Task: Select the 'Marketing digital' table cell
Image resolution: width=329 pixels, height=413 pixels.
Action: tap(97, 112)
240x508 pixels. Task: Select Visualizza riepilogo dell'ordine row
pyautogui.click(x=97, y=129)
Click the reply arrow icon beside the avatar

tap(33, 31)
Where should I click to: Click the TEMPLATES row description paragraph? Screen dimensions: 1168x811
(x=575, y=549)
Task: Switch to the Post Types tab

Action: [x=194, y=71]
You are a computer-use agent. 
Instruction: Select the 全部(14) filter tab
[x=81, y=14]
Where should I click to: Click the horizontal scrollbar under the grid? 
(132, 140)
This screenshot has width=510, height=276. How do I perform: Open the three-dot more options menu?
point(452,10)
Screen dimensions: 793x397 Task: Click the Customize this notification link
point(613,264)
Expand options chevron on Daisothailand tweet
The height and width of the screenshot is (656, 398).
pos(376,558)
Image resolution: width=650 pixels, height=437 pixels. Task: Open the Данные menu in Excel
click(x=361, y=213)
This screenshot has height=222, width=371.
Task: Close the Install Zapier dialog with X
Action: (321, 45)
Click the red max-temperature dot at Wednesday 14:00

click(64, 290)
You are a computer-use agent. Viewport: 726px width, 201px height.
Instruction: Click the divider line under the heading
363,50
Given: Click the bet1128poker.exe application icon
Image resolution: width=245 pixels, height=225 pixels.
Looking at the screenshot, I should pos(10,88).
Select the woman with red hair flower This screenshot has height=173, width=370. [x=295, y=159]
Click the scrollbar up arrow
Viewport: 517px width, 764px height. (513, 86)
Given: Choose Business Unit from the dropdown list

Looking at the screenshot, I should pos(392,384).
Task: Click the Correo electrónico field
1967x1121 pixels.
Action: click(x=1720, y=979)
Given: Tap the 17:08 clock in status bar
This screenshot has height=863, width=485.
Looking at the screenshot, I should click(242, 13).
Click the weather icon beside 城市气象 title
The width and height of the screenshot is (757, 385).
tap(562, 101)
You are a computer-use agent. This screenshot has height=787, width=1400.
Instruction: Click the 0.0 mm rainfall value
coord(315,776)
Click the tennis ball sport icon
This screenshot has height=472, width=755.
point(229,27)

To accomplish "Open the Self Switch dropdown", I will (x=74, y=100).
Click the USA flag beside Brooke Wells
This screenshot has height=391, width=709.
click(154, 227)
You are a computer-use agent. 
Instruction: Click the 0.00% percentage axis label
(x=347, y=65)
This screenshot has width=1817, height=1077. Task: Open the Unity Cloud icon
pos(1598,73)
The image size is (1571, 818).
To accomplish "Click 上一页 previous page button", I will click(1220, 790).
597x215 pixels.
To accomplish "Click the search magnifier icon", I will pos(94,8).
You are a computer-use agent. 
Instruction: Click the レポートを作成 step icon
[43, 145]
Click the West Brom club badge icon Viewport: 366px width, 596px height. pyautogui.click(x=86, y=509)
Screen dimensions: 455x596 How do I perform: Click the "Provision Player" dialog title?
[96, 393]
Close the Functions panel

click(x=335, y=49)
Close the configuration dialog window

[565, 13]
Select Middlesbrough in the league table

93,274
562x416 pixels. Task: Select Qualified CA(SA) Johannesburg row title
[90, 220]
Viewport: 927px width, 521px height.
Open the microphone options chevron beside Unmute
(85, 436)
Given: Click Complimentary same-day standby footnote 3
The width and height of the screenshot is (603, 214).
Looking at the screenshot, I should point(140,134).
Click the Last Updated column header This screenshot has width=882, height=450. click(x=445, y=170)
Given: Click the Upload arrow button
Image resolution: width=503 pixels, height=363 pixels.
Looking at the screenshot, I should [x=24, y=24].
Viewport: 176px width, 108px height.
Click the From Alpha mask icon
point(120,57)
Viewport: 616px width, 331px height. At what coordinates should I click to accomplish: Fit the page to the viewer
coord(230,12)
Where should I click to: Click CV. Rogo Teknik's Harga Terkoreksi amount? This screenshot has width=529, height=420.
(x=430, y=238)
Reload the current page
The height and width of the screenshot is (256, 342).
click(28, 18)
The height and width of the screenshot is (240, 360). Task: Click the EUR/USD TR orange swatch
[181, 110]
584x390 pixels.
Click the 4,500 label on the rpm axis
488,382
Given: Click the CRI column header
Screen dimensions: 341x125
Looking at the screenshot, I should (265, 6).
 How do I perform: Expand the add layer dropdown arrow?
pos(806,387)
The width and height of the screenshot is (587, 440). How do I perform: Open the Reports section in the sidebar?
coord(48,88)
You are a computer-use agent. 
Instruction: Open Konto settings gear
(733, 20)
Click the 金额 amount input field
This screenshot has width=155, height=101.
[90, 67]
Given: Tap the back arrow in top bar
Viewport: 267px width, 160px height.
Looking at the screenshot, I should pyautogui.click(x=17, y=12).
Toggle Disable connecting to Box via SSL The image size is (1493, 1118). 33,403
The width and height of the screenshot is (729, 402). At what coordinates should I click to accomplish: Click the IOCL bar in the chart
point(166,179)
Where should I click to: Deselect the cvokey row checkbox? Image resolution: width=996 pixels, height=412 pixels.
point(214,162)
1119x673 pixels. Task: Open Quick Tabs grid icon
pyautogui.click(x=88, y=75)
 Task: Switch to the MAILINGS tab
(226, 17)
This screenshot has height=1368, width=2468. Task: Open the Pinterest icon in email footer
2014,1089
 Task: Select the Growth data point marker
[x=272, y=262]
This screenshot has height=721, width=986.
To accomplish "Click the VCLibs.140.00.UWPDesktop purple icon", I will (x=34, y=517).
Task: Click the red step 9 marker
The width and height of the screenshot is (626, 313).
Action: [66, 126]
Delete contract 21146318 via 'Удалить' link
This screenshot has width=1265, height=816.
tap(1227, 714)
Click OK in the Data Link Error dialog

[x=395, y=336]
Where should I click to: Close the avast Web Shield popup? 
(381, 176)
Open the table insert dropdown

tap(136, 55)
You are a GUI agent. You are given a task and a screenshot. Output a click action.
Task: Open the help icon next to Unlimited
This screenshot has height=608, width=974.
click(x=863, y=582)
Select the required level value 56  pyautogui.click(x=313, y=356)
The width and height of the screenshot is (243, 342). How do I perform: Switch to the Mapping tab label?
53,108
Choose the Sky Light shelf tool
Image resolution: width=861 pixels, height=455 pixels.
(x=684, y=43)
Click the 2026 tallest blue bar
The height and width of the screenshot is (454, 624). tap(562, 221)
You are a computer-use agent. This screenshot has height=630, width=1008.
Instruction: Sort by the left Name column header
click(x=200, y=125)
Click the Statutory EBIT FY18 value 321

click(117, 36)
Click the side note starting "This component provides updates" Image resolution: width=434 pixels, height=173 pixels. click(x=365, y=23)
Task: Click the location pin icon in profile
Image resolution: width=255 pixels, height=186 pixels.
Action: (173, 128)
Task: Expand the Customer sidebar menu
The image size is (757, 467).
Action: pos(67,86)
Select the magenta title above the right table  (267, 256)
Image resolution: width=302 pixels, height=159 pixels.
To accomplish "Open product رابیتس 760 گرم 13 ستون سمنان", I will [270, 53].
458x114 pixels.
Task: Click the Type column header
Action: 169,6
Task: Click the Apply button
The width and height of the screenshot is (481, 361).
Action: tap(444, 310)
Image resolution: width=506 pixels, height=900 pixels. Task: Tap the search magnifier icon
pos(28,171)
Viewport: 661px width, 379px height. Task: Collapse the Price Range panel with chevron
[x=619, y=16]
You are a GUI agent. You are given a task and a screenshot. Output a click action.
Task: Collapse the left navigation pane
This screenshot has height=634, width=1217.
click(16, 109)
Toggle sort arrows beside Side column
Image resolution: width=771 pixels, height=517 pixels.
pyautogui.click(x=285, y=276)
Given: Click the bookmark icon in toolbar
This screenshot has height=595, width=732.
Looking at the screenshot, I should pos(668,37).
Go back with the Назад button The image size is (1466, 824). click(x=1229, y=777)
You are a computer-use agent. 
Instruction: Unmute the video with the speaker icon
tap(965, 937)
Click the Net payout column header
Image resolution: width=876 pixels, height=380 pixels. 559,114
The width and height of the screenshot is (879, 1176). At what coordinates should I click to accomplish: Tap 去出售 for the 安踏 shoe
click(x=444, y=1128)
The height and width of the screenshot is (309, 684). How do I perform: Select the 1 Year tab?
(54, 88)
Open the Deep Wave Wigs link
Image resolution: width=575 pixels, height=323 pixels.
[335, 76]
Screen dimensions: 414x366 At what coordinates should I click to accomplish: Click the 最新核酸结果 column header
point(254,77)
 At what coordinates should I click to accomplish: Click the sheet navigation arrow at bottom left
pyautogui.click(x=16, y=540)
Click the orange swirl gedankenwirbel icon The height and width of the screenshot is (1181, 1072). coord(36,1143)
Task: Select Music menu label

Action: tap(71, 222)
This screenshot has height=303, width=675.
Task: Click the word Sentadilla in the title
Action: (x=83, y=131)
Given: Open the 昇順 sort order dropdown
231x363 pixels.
· · · ·
Pull every line containing the word "button" out of the material.

> Response
To accomplish "Click 上一页 previous page button", I will click(1220, 790).
Given: Click the Upload arrow button
Task: Click the Apply button
Go back with the Назад button The image size is (1466, 824). click(x=1229, y=777)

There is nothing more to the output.